Scientific classification
- Kingdom: Animalia
- Phylum: Chordata
- Class: Reptilia
- Order: Squamata
- Suborder: Serpentes
- Family: Colubridae
- Genus: Hypsiglena
- Species: H. torquata
- Binomial name: Hypsiglena torquata (Günther, 1860)
- Synonyms: Leptodeira torquata Günther, 1860; Hypsiglena torquata — Boulenger, 1894;

= Hypsiglena torquata =

- Genus: Hypsiglena
- Species: torquata
- Authority: (Günther, 1860)
- Conservation status: LC
- Synonyms: Leptodeira torquata , Günther, 1860, Hypsiglena torquata , — Boulenger, 1894

Species of snake

Hypsiglena torquata, the Sinaloan night snake, is a species of rear-fanged colubrid. It is endemic western Mexico. It is characterized by dark brown systematic blotches down its back and sides, a bar behind each eye, vertical pupils, and neck adornment. It is active in the twilight and at night. It is not dangerous to humans.

Brief 1: For each of (a), (b) and (c), say yes or no to whether the text on the Sinaloan night snake agrees with it, and quote the text's deciding words. (a) The species belongs to the family Colubridae. (b) The snake has round pupils. (c) The snake is active in the twilight and at night.
Brief 2: What common name does the snake text give for Hypsiglena torquata?
Brief 3: Extend the text on the Sinaloan night snake, starting after its last sentence.

Dataset content:
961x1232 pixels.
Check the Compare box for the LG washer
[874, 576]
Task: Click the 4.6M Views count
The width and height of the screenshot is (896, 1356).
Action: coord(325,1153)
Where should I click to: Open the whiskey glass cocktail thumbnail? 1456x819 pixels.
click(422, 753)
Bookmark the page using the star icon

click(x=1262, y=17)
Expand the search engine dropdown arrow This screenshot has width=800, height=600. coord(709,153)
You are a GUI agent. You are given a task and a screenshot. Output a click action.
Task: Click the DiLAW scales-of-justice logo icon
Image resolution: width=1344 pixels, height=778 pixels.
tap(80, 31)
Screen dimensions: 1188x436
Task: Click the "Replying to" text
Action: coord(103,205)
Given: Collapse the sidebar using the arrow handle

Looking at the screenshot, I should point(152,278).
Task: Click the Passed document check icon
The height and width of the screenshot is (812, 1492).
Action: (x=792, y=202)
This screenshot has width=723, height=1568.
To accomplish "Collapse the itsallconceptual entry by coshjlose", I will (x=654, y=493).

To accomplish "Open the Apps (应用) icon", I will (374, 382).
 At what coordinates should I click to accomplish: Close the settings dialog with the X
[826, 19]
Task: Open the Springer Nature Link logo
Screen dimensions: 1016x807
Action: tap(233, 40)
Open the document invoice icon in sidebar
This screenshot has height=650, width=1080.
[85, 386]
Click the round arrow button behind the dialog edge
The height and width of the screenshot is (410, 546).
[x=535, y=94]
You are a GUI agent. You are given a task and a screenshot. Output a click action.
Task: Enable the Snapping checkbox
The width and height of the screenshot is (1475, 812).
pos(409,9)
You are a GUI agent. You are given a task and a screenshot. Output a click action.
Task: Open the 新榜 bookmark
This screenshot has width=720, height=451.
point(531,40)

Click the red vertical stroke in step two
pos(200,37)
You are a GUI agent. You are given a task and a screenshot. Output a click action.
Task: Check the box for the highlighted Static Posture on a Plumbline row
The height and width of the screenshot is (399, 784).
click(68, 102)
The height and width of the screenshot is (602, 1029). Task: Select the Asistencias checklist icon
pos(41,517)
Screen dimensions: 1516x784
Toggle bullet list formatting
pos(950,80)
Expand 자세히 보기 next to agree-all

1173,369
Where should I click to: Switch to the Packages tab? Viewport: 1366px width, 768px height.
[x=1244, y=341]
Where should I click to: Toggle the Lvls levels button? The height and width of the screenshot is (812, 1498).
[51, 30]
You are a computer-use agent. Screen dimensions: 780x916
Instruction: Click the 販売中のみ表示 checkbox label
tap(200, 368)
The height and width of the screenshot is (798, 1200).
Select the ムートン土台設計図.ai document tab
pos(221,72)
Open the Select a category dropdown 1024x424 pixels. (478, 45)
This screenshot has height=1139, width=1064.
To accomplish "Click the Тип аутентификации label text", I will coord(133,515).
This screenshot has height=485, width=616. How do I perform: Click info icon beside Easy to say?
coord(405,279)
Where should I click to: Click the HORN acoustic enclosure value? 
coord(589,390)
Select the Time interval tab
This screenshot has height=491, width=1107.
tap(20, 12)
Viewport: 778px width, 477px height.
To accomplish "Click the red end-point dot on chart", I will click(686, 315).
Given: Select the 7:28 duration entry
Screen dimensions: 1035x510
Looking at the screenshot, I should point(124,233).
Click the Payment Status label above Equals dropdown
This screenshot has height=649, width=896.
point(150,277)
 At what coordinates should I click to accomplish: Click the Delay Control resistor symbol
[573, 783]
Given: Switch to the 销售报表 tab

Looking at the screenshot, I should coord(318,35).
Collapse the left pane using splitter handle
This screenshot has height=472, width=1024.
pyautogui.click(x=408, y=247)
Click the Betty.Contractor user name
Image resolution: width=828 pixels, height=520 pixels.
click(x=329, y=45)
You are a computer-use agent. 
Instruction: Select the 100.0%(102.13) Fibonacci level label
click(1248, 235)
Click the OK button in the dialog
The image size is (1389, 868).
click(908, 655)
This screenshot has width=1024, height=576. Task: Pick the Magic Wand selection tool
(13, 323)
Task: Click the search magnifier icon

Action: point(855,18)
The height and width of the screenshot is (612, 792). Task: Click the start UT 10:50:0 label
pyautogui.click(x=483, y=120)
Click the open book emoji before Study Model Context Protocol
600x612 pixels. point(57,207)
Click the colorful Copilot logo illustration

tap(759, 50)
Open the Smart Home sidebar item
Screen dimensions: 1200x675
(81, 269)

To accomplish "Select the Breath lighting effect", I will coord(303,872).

Answer 1:
(a) Yes: "Family: Colubridae"
(b) No: "vertical pupils"
(c) Yes: "It is active in the twilight and at night."

Answer 2: The Sinaloan night snake.

Answer 3:
==Morphology and physiology==

===Description===
Total length is 12–26 in (30–66 cm). It is pale gray, light brown, or beige in color, with dark grey or brown blotches on the back and sides. The night snake's head is rather flat and triangular-shaped and usually has a pair of dark brown blotches on the neck. It also has a black or dark brown bar behind the eyes that contrasts against the white or pale gray upper labial scales. It has prominent eyes with vertical pupils. The belly is white or yellowish. Females are usually longer and heavier than males.

===Venom===

Although the night snake poses no threat to humans, it is slightly venomous and uses this venom to subdue its prey.

==Distribution and habitat==

The night snake is endemic to Mexico. Not much is known as far as population densities and exact range due to the highly cryptic nature of the night snake.

The species has also been reported in the Okanagan Valley of British Columbia, Canada since 1980, albeit quite rarely with only about 20 known sightings.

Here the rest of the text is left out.